Here's a short course on how to use the historical quote tool. If you need a specific date -- say June 2, 1997-- enter June 1, 1997 as the start date, and June 3, 1997 as the end date. Then chose "Daily" prices.
After clicking "Get Prices," you should end up with opening, high, low and close, along with the adjusted close price for those dates:
Adjusted close is the closing price adjusted for stock splits over time. Avoid using the adjusted close price for historical valuation purposes, as it is mainly for making assessments of stock performance. There is a great explanation of that at Investopedia. The adjusted price can be a great tool if you want to see what the appreciated value of a stock is, and you can read more about that further on...
For Development Research purposes, we either value stock information at the current value or the historical value, depending on the date of the information we have about stock ownership. If we know that a certain number of shares were owned on a certain date, but if it's unclear when or if the stock was sold, researchers will often value the stock using the market closing price of the known date of ownership (record date).

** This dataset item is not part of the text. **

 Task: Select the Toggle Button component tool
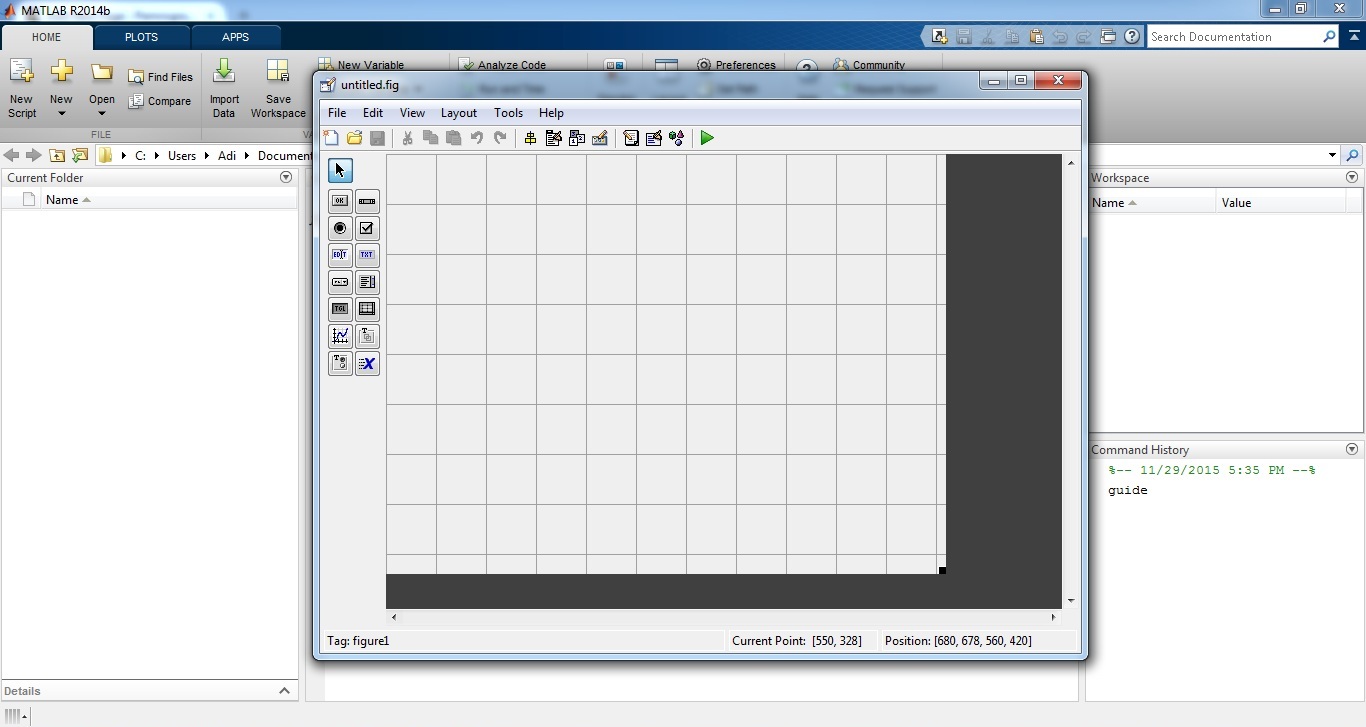click(x=340, y=309)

But if we suspect that the stock could still be owned, it is useful to know what the stock would be worth at the current price. But read on!

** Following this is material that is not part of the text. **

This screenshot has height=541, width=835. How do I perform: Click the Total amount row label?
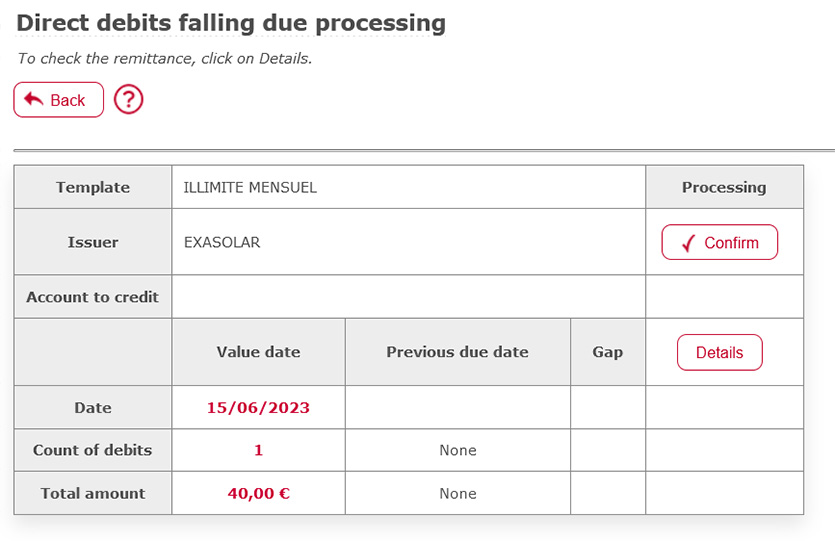(93, 493)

This is where it could get tricky. You really need to determine if the stock has split since the record date, i.e. the date when the stock was held. If the stock has greatly appreciated over time, and the company has split the stock, you could grossly underestimate the value of stock holdings if you don't take those splits into account. A good rule of thumb is to look at the "adjusted close price" on the historical price chart, and if it's different from the "close price," then the stock has likely split.
One source of splits can be found in the charts which Yahoo!Finance provides. When you get a stock quote from Yahoo!Finance, you'll see a thumbnail chart of stock price at the right of the screen. Click just below that on "max" for a chart of the maximum number of years, and you'll get a big stock chart with most or all of the stock splits listed below it.
Yahoo!'s chart (YHOO) shows the following list of stock splits:
Splits:02-Sep-97 [3:2], 03-Aug-98 [2:1], 08-Feb-99 [2:1], 14-Feb-00 [2:1], 12-May-04 [2:1]
So, how would I use this information? Well, let's say that someone held 1,000 shares of YHOO on June 2, 1997. You could look at this two ways. One, what was the value of the stock on 6/2/97? Two, if they have not sold the stock, what would it be worth today?
In the first case, we use the historical quote tool to determine that the stock price on 6/2/97 was $33.13 per share. So 1,000 shares on 6/2/97 were worth a total of $33,130.
In the second case -- to find today's value of those 1,000 shares -- we need to take the splits into account. On 9/2/97 the stock split three-for-two (3:2). That's 1,000 times 3/2, or 1,500 shares. On 8/3/98, those 1,500 shares split two-for-one, so the stockholder then had 3,000 shares. On 2/8/99 they split two-for-one again, so there would then be 6,000 shares. On 2/14/00 they doubled again (12,000 shares), and again on 5/12/04 (24,000 shares). Yesterday's YHOO market close price was $33.70 per share, so those 24,000 shares were worth $808,800 on 10/18/2005.
Shortcut: Use adjusted close price
For the mathematically inclined, one shortcut to determining the value after splits is to use the adjusted close price from the historical quote tool. For June 2, 1997, it lists a market close price of 33.13 and an adjusted close price of 1.38. Divide 33.13 by 1.38 and you come up with 24.007. Multiply by 1,000 and you come pretty close to the 24,000 share figure determined above. Or you could divide 1.38 by 33.13, which gives you 0.041654. Divide $33,130 by 0.041654, and you get $795K, which is very close to the $808K figure above.